If I get asked to take some of my zoo to do a visit I normally take a king snake, a couple of different sized royals and my tia's. The royals are for the handling and pictures the others are just for showing and to be talked about.


----------



## Ally (Mar 8, 2006)

I took - 1 baby and one sub adult b&w tegus, 3 corn snakes, 1 baby boa, 1 leopard gecko, 5 beardies, 3 texas ratsnakes, 1 massive kingsnake.

It was more determined by what I have! Exeryone was perfectly behaved, and they all had to come out again at the eld for the adults to have a hold...


----------



## stubeanz (Mar 28, 2007)

you can take almost any animal aslong as it is tame and that you are always on your guard, hold the head end of the snake so it is never near the children just incase, get the children to wear gloves with certain animals (large claws etc). personaly i wouldnt take any animal that doesnt travel well such as chamleons. 
plus you will be insured if anything does go wrong (which it shouldnt but animals can be unpredictable at times): victory:
stu


----------



## weelad (Jul 25, 2006)

i wouldnt take a royal though as it could be stressfull and you know what their like with their food lol


----------



## MSL (Jul 30, 2007)

http://www.reptileforums.co.uk/snake-pictures/103346-took-reps-into-school-pics.html

I took 3 Boas, small, medium and large.
2 Rough green snakes...very small and quick.
1 large Iggy
2 Giant Millipedes
1 Tarantula

Because it was achool no-one was allowed to touch them but if they had they could have had a stroke of held the boas and the Iggy.
All closely supervised of course.....


----------



## PsyKoViggy (Jan 6, 2008)

Blue Tongued Skinks are very handleable, slow, don't jump, large enough to not be able to dissapear if someone put it down and small enough not to be a worry even if it did become a little agressive, say if someone pulled its tail off.
They also have blue tongues and tiny legs, which is a talking point.. and they arn't too bothered by temperature changes and can be out of a viv for long periods of time without having to worry too much about the temps.

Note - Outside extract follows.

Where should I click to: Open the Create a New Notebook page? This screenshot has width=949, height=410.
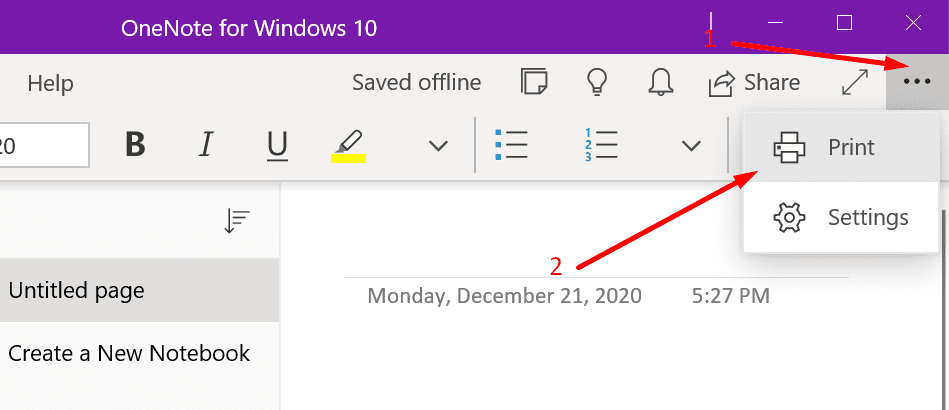coord(129,353)
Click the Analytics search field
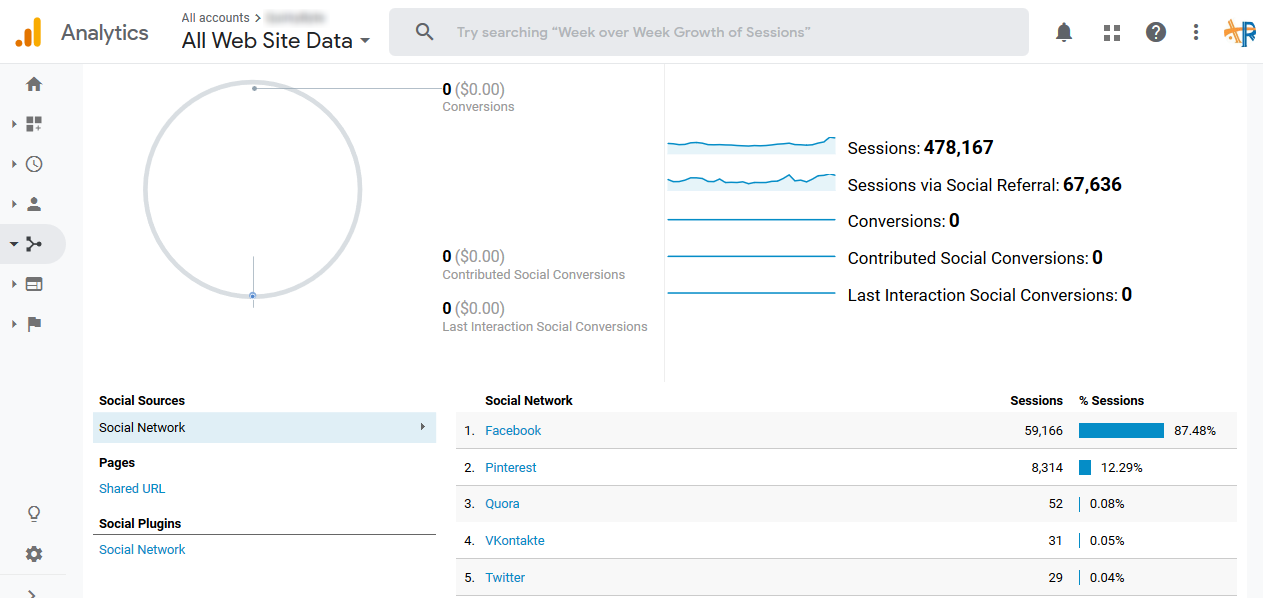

Only thing to worry about with them really if someone were to drop it, because of their small legs they would take the full impact of the fall which could cause serious damage.. but you obviously wouldn't be advising anyone to drop any reptile, heh.


----------



## stubeanz (Mar 28, 2007)

blue tounges are great for shows, as psykoviggy sad there great to talk about how small their legs are and how they move along on their stomachs like a snake but are actualy a lizard! also legless lizards are great for this 
stu


----------



## stubeanz (Mar 28, 2007)

MSL said:


> http://www.reptileforums.co.uk/snake-pictures/103346-took-reps-into-school-pics.html
> 
> I took 3 Boas, small, medium and large.
> 2 Rough green snakes...very small and quick.
> ...


could i ask why they couldnt touch them? was it the teachers not alowing them to?
stu


----------



## odyssey (Oct 23, 2006)

stubeanz said:


> could i ask why they couldnt touch them? was it the teachers not alowing them to?
> stu


it was probably a condition on the liability insurance they had. i took my reps into my kids school and they stated that the children were not allowed to handle them.


----------



## MSL (Jul 30, 2007)

stubeanz said:


> could i ask why they couldnt touch them? was it the teachers not alowing them to?
> stu


Yep....elf and safety brigade and the poor little kids were gagging too........such a shame.......crazy elf and safety culture we live in:bash:


----------



## pecks (Dec 29, 2007)

Beardys, blue tongues, corns and kings.Make sure you have liability insurance. Also some schools will ask if you have a CRB police check. Kids probably couldnt touch because of schools H&S. Might also ask for a risk assesment for your visits.


----------



## alex-h (Jan 9, 2008)

sorry to change the subject slightly but what exactly goes on at reptile parties apart from the obvious showing and holding of reps and such ?
just wondered.

alex


----------



## stubeanz (Mar 28, 2007)

are their any profesional animal lecturers on this forum? 
well alex-h generaly take the animal along and talk about them, giving facts make it entertaining, get the kids up to handle them, thats bout it but its great fun.
stu


----------



## Ally (Mar 8, 2006)

Milksnakes are always good ones, take a picture of a Coral Snake and talk about mimics!


----------



## ratboy (Jan 10, 2007)

Why use only docile ones ? it does not give a good representation at all and gives a false feeling that all snakes and lizards are docile. Which of course they are not.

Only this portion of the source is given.